It's not the end of the fall semester just yet, but the grades are in, at least for moms. The March of Dimes has released its 2012 Premature Birth Report Card and Tennessee has been graded a "C".
According to the report, 12.8 percent of babies born in Tennessee are premature, which is lower than the rate of 12.9 percent in 2010.
The state's rate has decreased six consecutive years. Back in 2006, 14.8 percent of babies were preemies.
"It's been a statewide thing. Obesity has been a campaign from Memphis to Johnson City. The stop-smoking has been from Memphis to Johnson City.," said Dr. Mark Gaylord, with The University of Tennessee Medical Center.
Gaylord said the key to a healthy baby is a healthy mother.
"Mothers that are healthy, that can control their blood pressure, control their weight, exercise, take their folic acid, eat healthy. Mothers that enter pregnancy healthy are much more likely to have a healthy baby," said Gaylord.
Doctors said it's hard to pinpoint the cause of 50 percent of premature cases
"The other most common cause of prematurity is having had a preterm baby before," said Gaylord. "If you've had a preterm baby, you're 25 percent more likely to have a second preterm baby. If you've had two preterm babies, you're 50 percent more likely."
Other factors include maternal illnesses, hypertension, and diabetes.
Gaylord said TennCare has also played a role in lowering the rate by increasing maternal care.
While Tennessee's grade went up, the rate is still higher than the national average of 11.7 percent.

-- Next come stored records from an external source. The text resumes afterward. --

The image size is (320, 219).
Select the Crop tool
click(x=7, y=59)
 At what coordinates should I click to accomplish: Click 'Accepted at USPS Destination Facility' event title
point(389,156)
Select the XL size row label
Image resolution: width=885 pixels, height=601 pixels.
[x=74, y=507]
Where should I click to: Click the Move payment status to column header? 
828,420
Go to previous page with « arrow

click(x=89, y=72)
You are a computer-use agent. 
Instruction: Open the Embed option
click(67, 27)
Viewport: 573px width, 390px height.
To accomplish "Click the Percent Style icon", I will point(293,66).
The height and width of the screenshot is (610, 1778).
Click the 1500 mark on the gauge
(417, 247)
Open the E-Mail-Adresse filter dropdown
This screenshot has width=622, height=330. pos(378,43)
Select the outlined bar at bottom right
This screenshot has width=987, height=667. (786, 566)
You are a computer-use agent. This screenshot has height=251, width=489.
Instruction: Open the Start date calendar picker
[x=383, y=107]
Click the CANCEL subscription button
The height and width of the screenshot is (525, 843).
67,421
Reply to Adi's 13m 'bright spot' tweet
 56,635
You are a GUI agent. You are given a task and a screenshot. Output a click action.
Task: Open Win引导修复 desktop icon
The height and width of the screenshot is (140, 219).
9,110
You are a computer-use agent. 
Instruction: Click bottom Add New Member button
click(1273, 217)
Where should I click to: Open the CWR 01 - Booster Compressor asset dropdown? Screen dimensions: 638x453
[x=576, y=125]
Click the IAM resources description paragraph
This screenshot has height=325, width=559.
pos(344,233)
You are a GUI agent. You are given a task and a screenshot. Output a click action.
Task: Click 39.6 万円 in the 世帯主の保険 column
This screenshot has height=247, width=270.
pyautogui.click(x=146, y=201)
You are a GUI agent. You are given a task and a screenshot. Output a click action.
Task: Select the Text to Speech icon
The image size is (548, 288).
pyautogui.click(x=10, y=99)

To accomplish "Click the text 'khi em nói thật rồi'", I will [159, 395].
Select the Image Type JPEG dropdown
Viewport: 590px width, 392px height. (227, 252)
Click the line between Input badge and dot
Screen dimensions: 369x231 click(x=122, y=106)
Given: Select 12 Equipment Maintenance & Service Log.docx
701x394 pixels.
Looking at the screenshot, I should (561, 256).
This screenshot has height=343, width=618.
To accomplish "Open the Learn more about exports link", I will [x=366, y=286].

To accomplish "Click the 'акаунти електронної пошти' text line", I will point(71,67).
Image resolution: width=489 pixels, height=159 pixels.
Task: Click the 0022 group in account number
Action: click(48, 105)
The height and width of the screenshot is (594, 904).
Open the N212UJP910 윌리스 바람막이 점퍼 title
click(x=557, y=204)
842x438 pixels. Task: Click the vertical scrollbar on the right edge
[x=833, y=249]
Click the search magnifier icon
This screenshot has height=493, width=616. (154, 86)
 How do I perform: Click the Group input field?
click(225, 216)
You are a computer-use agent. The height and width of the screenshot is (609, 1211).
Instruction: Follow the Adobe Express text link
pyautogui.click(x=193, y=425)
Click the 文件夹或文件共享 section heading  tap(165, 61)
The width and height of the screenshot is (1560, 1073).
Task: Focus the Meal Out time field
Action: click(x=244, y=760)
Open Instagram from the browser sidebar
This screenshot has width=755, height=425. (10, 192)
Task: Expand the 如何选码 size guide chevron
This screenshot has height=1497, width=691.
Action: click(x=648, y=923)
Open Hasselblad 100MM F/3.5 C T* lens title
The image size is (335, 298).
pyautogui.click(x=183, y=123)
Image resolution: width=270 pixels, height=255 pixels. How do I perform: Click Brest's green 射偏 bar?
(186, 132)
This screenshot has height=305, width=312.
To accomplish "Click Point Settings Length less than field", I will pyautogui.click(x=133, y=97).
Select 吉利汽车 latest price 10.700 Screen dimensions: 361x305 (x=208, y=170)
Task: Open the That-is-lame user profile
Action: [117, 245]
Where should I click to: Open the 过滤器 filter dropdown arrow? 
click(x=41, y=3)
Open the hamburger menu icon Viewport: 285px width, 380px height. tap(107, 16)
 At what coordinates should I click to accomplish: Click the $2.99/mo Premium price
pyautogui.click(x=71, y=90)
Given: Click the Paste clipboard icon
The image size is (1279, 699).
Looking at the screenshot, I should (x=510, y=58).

"Oh we've got a long way to go. If you look at other countries of similar development as the United States, their premature rates are in the 4s or the 5s," said Gaylord. "We're striving to get to the "A". And I think in the next five years, if we continue this, we may reach that."
As for the near future, the March of Dimes announced it has adopted an interim goal of an 8 percent reduction in the preterm birth rate by 2014 for the state of Tennessee.